Moreover, biotech lobbyists
and their allies are currently torturing language and logic in insisting that
humans created by the cloning process will not really be human. For example, on June 14 Senator Feinstein
took the Senate floor to argue in favor of legislation to allow human cloning
if the clones are not allowed to live past 14 days. Senator Feinstein repeatedly referred to
these developing members of the species Homo sapiens, up to 14 days old,
as “unfertilized eggs,” and she even asserted that such an “unfertilized egg is
not capable of becoming a human being.”
(Congressional Record, June 14, 2002, page S. 5580)
When Senator Feinstein
refers here to “eggs,” she is really talking about two-week-old human
embryos. Her assertion that such a
two-week-old embryo “is not capable of becoming a human being” is nonsense. Even
one who does not consider two-week-old human embryo to be a human being must
admit, if possessed of a shred of intellectual honesty, that
one of these cloned embryonic humans if implanted into a uterus can indeed be
born as a human baby -- the same process that has already occurred with Dolly
the Sheep and countless other cloned mammals.

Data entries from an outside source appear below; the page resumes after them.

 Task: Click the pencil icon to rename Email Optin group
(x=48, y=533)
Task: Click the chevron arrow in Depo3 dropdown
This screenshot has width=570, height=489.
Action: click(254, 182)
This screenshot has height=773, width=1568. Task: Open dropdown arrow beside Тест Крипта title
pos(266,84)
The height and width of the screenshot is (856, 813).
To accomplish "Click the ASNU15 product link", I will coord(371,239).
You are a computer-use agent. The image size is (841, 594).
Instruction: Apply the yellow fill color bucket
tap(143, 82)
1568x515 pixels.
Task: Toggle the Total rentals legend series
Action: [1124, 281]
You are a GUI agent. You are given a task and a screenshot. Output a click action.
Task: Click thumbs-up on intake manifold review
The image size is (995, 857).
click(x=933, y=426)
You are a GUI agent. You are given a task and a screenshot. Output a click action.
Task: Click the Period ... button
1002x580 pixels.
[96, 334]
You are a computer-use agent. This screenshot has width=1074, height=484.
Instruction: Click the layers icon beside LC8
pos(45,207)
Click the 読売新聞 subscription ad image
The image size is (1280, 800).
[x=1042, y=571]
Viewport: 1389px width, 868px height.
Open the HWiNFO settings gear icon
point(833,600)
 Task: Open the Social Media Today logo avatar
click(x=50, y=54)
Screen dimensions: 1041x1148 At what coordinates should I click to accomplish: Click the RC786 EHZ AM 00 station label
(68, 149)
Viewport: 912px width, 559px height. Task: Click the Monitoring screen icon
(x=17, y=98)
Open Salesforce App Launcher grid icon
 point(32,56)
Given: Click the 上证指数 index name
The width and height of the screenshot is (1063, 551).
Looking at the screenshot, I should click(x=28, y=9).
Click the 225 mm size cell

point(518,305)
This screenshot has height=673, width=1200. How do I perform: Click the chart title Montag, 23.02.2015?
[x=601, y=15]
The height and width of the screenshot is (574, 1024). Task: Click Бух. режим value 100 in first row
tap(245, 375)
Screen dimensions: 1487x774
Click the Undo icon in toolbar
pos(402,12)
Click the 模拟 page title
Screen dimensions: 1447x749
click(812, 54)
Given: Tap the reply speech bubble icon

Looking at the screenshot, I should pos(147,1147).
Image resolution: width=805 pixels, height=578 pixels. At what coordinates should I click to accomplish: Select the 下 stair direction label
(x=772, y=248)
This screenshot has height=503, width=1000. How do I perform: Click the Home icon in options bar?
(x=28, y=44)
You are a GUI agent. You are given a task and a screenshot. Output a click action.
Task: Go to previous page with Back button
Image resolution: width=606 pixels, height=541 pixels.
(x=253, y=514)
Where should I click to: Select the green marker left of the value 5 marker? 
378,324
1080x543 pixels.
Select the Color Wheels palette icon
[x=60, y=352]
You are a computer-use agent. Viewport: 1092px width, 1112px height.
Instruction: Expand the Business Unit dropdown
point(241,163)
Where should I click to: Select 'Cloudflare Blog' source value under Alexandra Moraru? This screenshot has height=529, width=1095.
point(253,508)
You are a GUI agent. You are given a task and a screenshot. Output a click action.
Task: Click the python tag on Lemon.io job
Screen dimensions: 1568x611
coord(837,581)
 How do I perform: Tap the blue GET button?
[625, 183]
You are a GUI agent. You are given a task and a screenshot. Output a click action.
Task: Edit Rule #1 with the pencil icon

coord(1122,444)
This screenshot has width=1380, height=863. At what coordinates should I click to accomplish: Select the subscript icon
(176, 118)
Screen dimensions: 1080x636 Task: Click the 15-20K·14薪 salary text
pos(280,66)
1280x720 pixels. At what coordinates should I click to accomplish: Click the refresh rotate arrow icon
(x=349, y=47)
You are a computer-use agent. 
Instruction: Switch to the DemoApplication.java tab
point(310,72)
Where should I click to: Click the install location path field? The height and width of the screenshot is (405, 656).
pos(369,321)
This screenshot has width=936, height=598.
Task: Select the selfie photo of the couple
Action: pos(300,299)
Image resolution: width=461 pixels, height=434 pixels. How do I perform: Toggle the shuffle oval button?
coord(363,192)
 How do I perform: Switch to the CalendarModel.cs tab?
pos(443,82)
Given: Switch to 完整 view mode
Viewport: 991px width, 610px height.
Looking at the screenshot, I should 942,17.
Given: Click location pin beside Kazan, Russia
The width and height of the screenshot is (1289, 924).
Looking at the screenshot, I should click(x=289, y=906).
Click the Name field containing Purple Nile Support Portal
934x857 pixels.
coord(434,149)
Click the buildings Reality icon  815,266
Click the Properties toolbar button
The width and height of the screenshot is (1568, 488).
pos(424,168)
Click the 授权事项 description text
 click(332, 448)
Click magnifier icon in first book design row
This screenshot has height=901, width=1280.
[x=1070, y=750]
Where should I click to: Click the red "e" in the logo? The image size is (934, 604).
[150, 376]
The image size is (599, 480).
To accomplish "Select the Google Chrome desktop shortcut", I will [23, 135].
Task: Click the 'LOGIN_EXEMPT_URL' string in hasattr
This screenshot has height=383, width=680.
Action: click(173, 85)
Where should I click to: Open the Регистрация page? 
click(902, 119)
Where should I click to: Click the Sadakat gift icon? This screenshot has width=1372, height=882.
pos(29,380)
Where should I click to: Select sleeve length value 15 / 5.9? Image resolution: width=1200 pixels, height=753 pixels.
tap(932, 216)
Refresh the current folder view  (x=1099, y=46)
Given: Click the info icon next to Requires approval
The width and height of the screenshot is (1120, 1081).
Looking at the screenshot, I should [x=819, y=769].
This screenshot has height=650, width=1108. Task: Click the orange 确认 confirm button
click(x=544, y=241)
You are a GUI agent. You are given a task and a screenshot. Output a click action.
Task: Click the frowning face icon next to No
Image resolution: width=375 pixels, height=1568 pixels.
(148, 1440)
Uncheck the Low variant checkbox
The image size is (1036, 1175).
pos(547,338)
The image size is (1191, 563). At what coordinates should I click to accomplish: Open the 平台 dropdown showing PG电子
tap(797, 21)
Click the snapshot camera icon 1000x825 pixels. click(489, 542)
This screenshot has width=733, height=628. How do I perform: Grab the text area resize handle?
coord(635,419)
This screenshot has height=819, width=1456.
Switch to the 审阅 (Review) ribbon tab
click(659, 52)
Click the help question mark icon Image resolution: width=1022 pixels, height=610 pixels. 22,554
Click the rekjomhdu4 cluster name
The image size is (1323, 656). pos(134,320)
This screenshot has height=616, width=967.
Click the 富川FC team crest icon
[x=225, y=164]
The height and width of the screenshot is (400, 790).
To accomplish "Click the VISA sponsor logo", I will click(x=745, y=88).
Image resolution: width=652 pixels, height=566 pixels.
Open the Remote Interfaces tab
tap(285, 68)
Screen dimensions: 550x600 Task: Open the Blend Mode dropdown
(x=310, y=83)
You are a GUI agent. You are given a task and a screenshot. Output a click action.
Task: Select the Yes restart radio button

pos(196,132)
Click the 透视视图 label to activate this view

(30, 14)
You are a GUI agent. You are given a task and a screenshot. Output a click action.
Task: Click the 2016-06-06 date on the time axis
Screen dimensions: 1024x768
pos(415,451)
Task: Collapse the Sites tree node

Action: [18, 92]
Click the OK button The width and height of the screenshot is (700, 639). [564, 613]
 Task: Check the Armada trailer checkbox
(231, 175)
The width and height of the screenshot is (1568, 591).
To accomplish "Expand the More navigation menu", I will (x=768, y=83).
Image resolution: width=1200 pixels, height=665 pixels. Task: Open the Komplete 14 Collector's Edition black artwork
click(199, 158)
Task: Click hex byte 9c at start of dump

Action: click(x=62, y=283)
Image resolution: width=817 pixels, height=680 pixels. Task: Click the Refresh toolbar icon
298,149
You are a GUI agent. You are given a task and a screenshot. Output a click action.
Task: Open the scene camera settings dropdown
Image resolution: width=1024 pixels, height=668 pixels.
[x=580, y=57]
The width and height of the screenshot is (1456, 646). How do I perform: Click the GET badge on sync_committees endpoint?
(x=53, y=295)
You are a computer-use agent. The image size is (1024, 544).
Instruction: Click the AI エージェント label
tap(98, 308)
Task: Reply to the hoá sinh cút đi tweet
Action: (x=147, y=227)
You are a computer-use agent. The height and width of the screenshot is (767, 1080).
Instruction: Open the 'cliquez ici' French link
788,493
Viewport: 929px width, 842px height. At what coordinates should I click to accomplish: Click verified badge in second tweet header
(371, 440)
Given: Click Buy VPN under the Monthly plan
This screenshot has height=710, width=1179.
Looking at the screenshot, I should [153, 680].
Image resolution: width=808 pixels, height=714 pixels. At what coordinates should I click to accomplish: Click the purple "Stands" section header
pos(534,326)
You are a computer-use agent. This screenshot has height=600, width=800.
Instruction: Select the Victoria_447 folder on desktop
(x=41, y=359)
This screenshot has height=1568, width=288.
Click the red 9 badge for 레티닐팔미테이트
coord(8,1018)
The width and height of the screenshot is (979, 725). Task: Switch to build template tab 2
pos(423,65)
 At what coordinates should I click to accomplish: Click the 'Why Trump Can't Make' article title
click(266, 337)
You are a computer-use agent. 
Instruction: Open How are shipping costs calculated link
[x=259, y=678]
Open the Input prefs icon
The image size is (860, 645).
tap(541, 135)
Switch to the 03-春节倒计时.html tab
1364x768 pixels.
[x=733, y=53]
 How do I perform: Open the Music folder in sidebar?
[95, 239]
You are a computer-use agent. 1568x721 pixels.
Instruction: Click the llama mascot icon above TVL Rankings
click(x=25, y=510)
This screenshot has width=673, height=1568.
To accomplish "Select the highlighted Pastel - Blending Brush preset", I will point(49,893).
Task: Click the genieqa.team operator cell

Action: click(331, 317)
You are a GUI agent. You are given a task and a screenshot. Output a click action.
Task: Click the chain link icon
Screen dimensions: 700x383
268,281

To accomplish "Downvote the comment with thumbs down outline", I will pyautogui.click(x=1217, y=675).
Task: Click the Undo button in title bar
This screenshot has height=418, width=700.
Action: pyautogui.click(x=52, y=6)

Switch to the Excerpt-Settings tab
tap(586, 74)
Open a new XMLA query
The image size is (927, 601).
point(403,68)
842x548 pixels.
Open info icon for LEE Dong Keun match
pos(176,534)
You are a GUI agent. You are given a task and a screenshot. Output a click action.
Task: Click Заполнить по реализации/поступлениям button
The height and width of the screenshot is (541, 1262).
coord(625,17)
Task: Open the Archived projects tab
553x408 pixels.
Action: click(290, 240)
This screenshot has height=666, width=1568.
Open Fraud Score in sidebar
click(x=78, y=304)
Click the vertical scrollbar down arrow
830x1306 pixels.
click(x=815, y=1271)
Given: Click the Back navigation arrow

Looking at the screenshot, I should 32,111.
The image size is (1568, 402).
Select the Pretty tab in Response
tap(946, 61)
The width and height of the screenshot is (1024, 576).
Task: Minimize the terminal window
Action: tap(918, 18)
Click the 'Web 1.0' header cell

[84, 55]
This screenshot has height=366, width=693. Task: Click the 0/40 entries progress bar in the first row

As President Clinton's National Bioethics Advisory Commission, in its
1997 report Cloning Human Beings, stated: “The Commission began its discussions fully
recognizing that any effort in humans to transfer a somatic cell nucleus into
an enucleated egg involves the creation of an embryo, with the apparent
potential to be implanted in utero and developed to
term.” (For quotations in which NIH and
prominent pro-cloning researchers acknowledge that cloning will create a “human
embryo,” see www.nrlc.org/Killing_Embryos/factsheetembryo.html
)
Really, if the subject were
not so seriously, such dehumanizing word games would be downright
laughable. (See “The Amazing Vanishing
Embryo Trick,” www.nationalreview.com/comment/comment-johnson071701.shtml
) Yes, of course, Dolly and all the
other cloned mammals are “unfertilized,” in the sense that their individual
lives began not with a sexual union of sperm and egg (“fertilization”), but
through laboratory activation of a nucleus taken from a single parent. That is what cloning is – asexual
reproduction. Like the
human clones envisioned by Senator Feinstein, every one of these cloned mammals
were “unfertilized” when they were two-week-old embryos. They were “unfertilized” as they developed in
the uterus, they were “unfertilized” when they were born, and they will be
“unfertilized” for as long as they live.
In the same fashion, if a “unfertilized” (because cloned) human embryo is implanted,
develops through the pre-natal period, is born, and lives to be one hundred, he
or she will still be “unfertilized.”
Would Senator Feinstein say that such a born human clone is not a “human
being”? Perhaps there are some who would
indeed so assert. In a press release
dated February 5, 2002, Senator Hatch said, “No doubt somewhere, some – such as
the Ralians – are trying to make a name for themselves and are busy trying to apply the techniques that
gave us Dolly the Sheep to human beings. Frankly, I am not sure that human
being would even be the correct term for such an individual heretofore unknown
in nature.”
Remarks such as Senator
Hatch’s merely underscore the need for the Brownback-Ensign Amendment, and we
urge you to support it. We
anticipate that any roll calls that occur on cloture on the Brownback
Amendment, tabling of the Brownback Amendment, or adoption of the Brownback
Amendment will be included in NRLC’s scorecard of key
pro-life votes for the 107th Congress. Thank you for your consideration of NRLC’s position on this important pro-life issue.